[Selected excerpt start]

The men’s basketball team takes its second conference road trip of the season this week, with games against the Stanford Cardinal and California Golden Bears.
First up is Stanford (12-3, 2-3 Pacific-10 Conference) Thursday night, 7:30 p.m. at Maples Pavilion, where the Ducks haven’t won since 1986. Oregon head coach Ernie Kent has never won there.
“That’s something that gets you up, knowing that you could be the first to get him that win and then we could just keep progressing from there,” said freshman guard Matt Humphrey.
“Stanford is a tough place to play in, a great environment,” said junior guard Tajuan Porter. “We’ve just got to play tough. We’ve got to play our game, get back on our game.”
The Cardinal’s three losses have all come in conference play. The first a rare lopsided defeat at Maples Pavilion to No. 14 Arizona State, 90-60, to open conference play, then a winless road trip to Washington against the Cougars and Huskies.

[Selected excerpt end]
[Dataset entries start]

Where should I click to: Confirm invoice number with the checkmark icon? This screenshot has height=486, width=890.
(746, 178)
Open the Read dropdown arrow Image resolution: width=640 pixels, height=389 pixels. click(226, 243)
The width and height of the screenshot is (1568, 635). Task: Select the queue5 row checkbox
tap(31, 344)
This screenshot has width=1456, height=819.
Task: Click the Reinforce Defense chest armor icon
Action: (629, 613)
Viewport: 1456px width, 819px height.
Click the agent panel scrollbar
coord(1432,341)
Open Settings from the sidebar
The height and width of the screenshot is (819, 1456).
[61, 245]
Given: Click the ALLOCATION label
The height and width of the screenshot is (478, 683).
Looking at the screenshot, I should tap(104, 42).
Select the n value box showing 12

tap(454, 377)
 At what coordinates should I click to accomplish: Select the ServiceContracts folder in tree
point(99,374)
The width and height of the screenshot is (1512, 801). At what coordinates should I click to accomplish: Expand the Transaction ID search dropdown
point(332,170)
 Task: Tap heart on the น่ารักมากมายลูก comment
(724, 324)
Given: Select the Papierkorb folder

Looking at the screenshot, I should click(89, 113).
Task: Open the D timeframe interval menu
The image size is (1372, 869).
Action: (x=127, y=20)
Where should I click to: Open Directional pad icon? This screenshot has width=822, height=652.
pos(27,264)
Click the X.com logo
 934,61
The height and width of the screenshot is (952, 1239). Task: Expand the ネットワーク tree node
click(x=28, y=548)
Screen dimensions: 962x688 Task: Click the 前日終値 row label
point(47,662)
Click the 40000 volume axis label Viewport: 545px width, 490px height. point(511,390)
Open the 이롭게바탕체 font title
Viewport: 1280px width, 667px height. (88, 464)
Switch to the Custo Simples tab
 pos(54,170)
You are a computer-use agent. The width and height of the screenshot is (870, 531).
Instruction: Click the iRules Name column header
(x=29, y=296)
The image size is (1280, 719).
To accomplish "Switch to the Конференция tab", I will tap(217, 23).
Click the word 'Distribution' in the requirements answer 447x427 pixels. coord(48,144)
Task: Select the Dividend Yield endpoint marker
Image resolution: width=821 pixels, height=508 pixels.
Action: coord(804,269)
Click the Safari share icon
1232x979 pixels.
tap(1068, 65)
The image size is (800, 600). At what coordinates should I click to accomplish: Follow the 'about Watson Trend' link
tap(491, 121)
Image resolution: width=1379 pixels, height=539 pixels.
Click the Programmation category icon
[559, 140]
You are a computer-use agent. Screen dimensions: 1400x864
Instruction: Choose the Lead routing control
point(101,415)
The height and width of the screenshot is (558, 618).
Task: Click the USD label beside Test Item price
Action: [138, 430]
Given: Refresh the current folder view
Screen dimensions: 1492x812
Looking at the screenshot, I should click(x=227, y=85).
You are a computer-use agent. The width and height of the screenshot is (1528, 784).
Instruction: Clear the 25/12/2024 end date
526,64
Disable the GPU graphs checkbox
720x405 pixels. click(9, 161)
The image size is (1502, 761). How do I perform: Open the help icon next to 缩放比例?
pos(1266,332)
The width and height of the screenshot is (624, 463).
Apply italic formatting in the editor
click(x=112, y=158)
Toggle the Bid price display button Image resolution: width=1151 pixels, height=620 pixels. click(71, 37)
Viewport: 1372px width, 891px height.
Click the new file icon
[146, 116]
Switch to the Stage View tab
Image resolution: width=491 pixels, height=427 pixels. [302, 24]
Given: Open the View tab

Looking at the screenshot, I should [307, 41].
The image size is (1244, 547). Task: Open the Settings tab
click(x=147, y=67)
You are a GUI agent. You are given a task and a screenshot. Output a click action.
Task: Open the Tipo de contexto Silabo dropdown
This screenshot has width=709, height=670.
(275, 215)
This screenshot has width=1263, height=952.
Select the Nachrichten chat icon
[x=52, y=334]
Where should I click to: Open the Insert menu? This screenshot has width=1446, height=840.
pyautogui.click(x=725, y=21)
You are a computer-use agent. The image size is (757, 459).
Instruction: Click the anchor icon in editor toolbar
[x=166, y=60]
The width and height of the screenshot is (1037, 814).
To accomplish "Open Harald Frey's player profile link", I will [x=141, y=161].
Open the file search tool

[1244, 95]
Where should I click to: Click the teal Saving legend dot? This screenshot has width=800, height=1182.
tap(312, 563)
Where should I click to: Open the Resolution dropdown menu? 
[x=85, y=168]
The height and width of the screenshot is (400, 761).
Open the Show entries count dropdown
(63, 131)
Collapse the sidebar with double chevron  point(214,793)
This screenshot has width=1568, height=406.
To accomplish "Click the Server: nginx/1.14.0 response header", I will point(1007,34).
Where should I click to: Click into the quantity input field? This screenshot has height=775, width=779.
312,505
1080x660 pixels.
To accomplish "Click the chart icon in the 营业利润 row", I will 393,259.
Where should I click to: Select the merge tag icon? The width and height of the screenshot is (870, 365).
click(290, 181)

[Dataset entries end]

**Challenges**
a) According to the game preview, in what year did the Ducks last win at Maples Pavilion?
b) Transcribe the game preview from "The men’s basketball" up to and including "never won there.".

**Answer list**
a) 1986

b)
The men’s basketball team takes its second conference road trip of the season this week, with games against the Stanford Cardinal and California Golden Bears.
First up is Stanford (12-3, 2-3 Pacific-10 Conference) Thursday night, 7:30 p.m. at Maples Pavilion, where the Ducks haven’t won since 1986. Oregon head coach Ernie Kent has never won there.